On Oct. 7, the Hays County Queens Court awarded seniors Emily Brown, Ashley Smith, and Kaitlyn Baker the title of duchess while giving junior Faith Baxter the title of princess.
“Being the princess means that all my work has paid off in a sense,” Baxter said. “That even though I didn’t make it in my freshman or sophomore year, I really do deserve to be here this year, and that I am good at what I’m doing, and I’m trying hard.”
The main goal of the Queen’s Court is to be a mentorship program for rising Future Farmers of America (FFA) and 4H members, and help them lead their livestock during almost every Hays County FFA event so that they can show to the best of their ability.
“Queen’s Court was a really big thing,” Brown said. “Being a queen in the livestock show is just super cool, and you look up to those girls, and they get to hand out ribbons and wear crowns. It doesn’t seem like much but it’s cool.”
The Queen’s Court also gives the students opportunities to volunteer in their community, and each person on the team has something they are working on to help the court reach their goal.
“To me, [being on the court] means that
I was selected. They think that I’m worthy of this, so I need to give to the best of my ability and my best self to that team,” Baker said.
The process to be selected for the court is extremely difficult; a candidate must have a good academic standing, be well versed in agricultural knowledge, be a good person, and show willingness to volunteer within the community.
“There’s an application that has about seven questions on it, and you have to submit a resumé, and you have a personal interview with a panel of three judges,” Baxter said.

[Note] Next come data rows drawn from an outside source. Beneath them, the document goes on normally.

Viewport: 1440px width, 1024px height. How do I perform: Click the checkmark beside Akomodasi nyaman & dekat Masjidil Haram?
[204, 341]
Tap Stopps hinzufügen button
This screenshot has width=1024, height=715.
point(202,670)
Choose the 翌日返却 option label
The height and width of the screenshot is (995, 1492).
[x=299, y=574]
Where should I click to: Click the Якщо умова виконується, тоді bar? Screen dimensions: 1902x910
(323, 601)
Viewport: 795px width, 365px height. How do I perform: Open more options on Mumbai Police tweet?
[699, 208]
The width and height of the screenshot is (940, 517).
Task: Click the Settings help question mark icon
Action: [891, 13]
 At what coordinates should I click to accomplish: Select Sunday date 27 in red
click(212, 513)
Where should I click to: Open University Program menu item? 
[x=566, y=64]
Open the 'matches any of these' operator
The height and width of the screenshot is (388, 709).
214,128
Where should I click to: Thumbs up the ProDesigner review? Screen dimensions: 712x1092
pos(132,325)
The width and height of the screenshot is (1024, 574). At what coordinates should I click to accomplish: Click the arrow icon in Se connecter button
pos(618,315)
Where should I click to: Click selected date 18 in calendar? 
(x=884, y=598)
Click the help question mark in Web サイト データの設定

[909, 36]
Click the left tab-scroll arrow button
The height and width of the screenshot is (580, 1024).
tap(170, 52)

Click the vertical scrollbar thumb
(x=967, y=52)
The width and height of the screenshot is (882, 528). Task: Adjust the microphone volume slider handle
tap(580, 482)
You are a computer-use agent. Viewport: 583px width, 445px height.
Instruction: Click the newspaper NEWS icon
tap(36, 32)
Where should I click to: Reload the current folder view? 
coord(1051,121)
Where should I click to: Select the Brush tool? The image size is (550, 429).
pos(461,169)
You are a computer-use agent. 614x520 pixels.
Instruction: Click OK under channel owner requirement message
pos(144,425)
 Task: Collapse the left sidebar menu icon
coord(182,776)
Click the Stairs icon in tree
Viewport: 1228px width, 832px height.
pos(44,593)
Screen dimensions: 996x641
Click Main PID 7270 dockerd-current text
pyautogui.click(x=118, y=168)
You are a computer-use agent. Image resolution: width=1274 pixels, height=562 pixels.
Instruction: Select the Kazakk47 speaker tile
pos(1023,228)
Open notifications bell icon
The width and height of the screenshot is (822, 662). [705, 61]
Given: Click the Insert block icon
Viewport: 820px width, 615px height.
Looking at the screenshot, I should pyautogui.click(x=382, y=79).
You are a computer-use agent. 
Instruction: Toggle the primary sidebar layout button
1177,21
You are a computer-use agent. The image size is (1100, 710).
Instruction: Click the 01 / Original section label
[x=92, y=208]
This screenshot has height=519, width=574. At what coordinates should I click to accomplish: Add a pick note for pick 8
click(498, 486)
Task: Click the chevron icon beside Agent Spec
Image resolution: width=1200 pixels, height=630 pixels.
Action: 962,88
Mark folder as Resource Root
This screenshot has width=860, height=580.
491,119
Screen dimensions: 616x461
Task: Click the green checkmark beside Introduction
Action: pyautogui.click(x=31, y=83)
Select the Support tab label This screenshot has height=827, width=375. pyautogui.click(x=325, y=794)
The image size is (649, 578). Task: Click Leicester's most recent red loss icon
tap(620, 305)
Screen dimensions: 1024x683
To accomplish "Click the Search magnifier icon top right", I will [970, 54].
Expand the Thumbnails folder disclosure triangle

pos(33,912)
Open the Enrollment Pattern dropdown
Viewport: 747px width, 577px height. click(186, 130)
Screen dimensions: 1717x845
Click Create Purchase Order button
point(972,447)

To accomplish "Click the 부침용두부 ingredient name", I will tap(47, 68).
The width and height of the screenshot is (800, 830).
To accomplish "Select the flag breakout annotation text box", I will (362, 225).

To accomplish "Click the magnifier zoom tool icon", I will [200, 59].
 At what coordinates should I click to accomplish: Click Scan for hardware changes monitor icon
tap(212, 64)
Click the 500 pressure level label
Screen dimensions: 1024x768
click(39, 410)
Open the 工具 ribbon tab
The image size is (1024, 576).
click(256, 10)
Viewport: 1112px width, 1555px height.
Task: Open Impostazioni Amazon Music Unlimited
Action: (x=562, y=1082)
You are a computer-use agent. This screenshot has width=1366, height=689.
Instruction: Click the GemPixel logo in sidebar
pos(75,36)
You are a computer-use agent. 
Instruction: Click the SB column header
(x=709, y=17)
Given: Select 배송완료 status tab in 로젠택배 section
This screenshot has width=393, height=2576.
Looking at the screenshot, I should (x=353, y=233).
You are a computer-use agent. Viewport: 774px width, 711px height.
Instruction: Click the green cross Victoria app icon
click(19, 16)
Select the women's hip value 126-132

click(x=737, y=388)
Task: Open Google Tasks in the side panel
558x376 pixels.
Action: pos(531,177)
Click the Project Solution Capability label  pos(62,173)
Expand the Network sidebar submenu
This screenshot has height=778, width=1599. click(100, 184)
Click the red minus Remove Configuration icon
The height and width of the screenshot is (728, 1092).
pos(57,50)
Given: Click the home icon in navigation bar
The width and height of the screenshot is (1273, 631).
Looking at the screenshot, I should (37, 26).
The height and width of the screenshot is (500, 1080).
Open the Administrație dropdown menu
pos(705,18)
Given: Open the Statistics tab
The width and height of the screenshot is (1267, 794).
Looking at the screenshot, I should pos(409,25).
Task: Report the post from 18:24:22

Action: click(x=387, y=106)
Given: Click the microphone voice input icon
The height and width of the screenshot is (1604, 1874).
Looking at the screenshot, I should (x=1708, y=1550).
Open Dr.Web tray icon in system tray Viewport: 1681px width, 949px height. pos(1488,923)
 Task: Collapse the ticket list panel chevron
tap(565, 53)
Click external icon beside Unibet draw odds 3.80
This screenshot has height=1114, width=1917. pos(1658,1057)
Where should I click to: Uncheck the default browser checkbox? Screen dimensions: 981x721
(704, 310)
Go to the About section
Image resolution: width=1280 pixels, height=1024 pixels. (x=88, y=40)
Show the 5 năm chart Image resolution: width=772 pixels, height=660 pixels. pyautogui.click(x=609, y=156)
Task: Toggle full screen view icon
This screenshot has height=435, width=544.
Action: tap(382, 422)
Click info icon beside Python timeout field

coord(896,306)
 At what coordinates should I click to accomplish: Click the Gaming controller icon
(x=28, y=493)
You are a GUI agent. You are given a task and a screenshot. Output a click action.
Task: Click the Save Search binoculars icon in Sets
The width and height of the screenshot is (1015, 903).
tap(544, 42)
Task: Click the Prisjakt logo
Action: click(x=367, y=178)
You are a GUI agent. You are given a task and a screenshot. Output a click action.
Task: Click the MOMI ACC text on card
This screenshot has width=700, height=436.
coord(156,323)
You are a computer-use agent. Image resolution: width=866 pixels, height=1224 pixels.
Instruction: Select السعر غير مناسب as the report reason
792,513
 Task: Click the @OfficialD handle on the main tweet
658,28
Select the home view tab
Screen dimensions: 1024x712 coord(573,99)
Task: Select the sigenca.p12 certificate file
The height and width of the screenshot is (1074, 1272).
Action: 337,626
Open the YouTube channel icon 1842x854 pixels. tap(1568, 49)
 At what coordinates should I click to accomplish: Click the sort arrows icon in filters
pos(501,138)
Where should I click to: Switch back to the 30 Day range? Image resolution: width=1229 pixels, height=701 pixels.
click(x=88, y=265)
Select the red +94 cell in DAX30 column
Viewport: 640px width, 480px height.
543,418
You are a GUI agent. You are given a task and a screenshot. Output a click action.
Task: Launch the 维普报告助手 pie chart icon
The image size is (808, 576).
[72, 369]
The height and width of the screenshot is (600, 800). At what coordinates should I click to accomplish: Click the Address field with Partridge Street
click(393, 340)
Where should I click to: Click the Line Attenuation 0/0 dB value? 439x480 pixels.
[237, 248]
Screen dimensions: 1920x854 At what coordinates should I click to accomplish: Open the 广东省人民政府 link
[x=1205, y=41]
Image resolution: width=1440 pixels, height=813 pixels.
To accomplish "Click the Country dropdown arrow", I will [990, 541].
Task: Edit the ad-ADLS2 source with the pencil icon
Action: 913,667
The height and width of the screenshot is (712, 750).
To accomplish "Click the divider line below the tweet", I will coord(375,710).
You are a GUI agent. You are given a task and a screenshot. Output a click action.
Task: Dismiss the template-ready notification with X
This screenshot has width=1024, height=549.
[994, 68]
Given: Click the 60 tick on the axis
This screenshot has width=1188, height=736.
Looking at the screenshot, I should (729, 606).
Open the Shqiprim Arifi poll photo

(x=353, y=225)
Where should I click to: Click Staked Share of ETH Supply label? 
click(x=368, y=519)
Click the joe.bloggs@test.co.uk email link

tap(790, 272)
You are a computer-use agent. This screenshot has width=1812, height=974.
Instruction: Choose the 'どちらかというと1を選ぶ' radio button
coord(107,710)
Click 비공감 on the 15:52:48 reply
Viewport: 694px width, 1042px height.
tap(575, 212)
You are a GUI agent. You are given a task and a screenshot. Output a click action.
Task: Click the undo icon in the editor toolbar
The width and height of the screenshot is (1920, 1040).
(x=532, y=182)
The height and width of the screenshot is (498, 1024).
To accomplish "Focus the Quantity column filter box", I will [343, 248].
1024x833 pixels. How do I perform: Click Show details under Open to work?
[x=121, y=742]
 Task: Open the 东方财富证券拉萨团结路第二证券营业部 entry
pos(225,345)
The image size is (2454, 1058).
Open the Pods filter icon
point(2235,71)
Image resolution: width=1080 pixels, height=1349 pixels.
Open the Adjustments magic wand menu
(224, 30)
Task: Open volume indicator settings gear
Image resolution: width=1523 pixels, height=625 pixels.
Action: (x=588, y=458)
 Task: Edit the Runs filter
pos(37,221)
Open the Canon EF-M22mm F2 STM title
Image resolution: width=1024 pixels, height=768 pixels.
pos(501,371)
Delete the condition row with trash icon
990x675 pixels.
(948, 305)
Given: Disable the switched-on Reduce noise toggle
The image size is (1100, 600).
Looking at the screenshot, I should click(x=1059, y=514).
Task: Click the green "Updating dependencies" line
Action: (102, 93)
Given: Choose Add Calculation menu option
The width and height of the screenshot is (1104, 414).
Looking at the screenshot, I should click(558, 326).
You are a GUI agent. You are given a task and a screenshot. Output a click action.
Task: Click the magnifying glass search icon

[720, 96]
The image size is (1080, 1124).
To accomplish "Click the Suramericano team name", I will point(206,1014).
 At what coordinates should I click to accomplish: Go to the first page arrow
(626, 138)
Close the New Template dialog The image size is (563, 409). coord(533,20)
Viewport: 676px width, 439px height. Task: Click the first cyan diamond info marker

Applicants are scored separately in each section, which is later culminated together for a final score, resulting in the highest as queen, the second as princess, and so on.
The state of Texas has the largest number of chapters in FFA with 1,032 total chapters and 115,941 members involved, meaning the importance of positive roles models for these students is really vital when there are so many of them.
“I love FFA because it’s not just a club that you’re in, it really is a family,” Baxter said. “FFA is one of the largest student-led organizations in the world, and everyone who is in FFA has this love for FFA and for agriculture.”
Every student on the Queen’s Court is heavily involved with the school’s chapter: Baker is the high school’s FFA President, Smith is the vice-president, Baxter is the secretary, and Brown is the student advisor.
“What I really love about FFA is that I get to advocate for agriculture,” Baxter said. “Not everyone who’s in FFA has grown up in agriculture, but they do see the beauty and the importance of agriculture.”